Opinioni
21 agosto, 2025La Corte costituzionale è ancora una volta intervenuta per ribadire umanità della pena e finalità
La crisi della politica è profonda e porta con sé la marginalizzazione del Parlamento ridotto a mettere il bollo ai decreti legge. Si comprende così perché si ricorra sempre più alle Corti, nazionali o internazionali, ma non ci si può illudere che facciano la parte del legislatore. La Corte costituzionale ha compreso la sollecitazione a essere un’àncora di salvezza della democrazia e, negli ultimi anni, ha prodotto sentenze coraggiose nei contenuti e nella costruzione delle disposizioni.
Il 29 luglio scorso è stata depositata la sentenza n.139, relatore Francesco Viganò, sull’esclusione dalle pene sostitutive dei condannati per reati ostativi. Il suo comunicato stampa riassume i termini della questione sollevata da una gup del Tribunale e dalla Corte d’Appello di Firenze. Dopo avere affermato la legittimità della scelta del legislatore – in questo caso della riforma Cartabia – di escludere i reati del 4-bis dell’ordinamento penitenziario dall’applicazione di pene sostitutive, nel primo capoverso aggiunge una frase che rivela l’imbarazzo per una decisione difficile e controversa: «Ma il legislatore e l’amministrazione penitenziaria hanno il preciso dovere di assicurare a tutti i condannati a pene detentive “condizioni rispettose della dignità della persona e del principio di umanità della pena”». Principio ribadito nella conclusione per cui «resta ferma in ogni caso la necessità che anche per i condannati per questi reati la pena detentiva sia eseguita in condizioni e con modalità tali da incentivare o rendere comunque praticabile il percorso rieducativo». Condizioni non sempre assicurate, oggi, nelle carceri italiane, dove la situazione di sovraffollamento «rende particolarmente arduo il perseguimento della finalità rieducativa, oltre che lo stesso mantenimento di standard minimi di umanità della pena».
Un monito che si aggiunge ad altri autorevoli appelli e che, però, rischia di rimanere inascoltato dall’inquilino sordo e cinico di via Arenula. L’avvocato Passione, che ha il merito di avere sollevato la scottante questione, non è riuscito nell’obiettivo di aprire il vaso di Pandora, ma ha comunque avviato una discussione che di certo non si chiude qui.

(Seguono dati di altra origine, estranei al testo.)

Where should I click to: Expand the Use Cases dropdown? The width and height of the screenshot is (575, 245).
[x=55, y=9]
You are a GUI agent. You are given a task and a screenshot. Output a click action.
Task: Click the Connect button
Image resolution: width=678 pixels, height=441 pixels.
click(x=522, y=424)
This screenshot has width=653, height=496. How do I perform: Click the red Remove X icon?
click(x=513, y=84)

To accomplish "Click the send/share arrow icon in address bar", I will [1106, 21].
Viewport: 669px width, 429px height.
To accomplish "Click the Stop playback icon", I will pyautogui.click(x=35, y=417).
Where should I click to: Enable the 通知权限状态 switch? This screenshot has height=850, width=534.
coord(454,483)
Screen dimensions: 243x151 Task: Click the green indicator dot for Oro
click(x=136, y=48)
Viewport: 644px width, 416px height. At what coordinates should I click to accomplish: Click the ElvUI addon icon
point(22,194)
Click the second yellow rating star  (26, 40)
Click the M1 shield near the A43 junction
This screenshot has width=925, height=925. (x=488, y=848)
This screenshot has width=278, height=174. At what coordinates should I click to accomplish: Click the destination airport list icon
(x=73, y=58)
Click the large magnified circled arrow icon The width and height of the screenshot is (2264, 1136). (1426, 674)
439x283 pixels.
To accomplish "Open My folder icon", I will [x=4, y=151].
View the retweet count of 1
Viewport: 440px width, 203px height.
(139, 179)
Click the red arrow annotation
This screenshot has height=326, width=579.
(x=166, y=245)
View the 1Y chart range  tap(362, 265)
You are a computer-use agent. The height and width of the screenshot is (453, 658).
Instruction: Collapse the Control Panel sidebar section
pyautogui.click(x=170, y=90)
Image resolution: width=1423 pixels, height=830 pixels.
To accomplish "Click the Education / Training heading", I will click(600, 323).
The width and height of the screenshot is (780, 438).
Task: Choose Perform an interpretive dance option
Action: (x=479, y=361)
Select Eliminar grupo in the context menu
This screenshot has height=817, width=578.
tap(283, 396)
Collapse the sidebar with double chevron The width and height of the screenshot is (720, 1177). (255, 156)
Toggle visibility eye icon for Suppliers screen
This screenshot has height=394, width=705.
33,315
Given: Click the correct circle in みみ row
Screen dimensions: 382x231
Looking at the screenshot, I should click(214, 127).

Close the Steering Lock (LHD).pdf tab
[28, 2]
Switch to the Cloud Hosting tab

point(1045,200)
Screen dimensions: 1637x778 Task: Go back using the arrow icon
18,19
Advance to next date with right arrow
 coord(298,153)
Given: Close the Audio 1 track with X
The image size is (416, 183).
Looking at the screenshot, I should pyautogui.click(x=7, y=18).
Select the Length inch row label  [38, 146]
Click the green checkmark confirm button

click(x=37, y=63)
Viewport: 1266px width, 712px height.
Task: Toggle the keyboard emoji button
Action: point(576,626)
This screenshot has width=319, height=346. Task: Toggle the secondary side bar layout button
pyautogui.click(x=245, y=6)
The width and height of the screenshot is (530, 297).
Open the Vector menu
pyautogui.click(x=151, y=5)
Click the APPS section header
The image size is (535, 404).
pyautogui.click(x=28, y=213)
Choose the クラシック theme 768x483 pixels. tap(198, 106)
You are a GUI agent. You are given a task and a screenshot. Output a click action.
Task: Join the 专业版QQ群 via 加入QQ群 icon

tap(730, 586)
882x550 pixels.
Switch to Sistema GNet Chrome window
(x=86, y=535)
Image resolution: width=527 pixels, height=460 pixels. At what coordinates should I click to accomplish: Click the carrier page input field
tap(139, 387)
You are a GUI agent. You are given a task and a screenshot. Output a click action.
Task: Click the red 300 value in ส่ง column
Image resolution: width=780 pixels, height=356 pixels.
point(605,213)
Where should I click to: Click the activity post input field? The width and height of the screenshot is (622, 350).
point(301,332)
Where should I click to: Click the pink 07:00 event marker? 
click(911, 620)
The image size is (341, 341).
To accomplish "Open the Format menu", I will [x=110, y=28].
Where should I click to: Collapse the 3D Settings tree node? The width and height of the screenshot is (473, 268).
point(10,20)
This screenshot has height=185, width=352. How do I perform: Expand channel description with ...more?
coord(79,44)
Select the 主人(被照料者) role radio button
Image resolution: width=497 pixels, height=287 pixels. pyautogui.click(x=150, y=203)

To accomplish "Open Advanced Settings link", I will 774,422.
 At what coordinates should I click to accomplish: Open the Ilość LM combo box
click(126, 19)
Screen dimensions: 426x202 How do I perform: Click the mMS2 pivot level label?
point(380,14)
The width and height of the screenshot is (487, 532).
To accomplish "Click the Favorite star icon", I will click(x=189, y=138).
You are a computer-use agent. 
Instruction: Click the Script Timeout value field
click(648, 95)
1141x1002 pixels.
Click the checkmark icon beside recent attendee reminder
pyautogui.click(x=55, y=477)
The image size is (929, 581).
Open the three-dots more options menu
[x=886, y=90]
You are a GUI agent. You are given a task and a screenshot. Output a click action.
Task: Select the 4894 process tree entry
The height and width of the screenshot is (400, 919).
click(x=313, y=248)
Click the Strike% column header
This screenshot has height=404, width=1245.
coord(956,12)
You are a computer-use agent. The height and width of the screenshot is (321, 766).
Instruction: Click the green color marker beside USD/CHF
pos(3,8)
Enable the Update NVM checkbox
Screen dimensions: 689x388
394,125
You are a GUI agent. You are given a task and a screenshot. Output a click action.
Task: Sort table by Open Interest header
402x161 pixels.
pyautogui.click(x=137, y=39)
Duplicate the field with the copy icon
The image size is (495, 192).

La preclusione assoluta riguarda circa 9.000 detenuti «in relazione all’intero novero (invero assai eterogeneo) dei reati di cui all’art. 4-bis». È vero: la Corte non ritiene viziata da irragionevolezza la scelta del legislatore. Ribadisce però che la rieducazione, pur non rappresentando l’unica finalità legittima della pena, non può mai essere interamente sacrificata aprendo prudentemente a sperimentazioni progressive che coinvolgano i reati meno offensivi rispetto al sentimento della collettività.
Osservo che appare sempre più necessario un ripensamento coerente tra pene sostitutive e misure alternative dopo avere “assaggiato” la galera e, soprattutto, che va riaffermato il principio del carcere come “extrema ratio”, eliminando alla radice la detenzione sociale di massa.
La sfida dell’articolo 27 va letta come faceva Franco Battiato: «Qualsiasi criminale, soprattutto il più incallito, è recuperabile. In passato assassini sono diventati santi. È questo il processo più straordinario che possa accadere. Si può diventare buoni dopo essere stati cattivi. È più importante, e più interessante».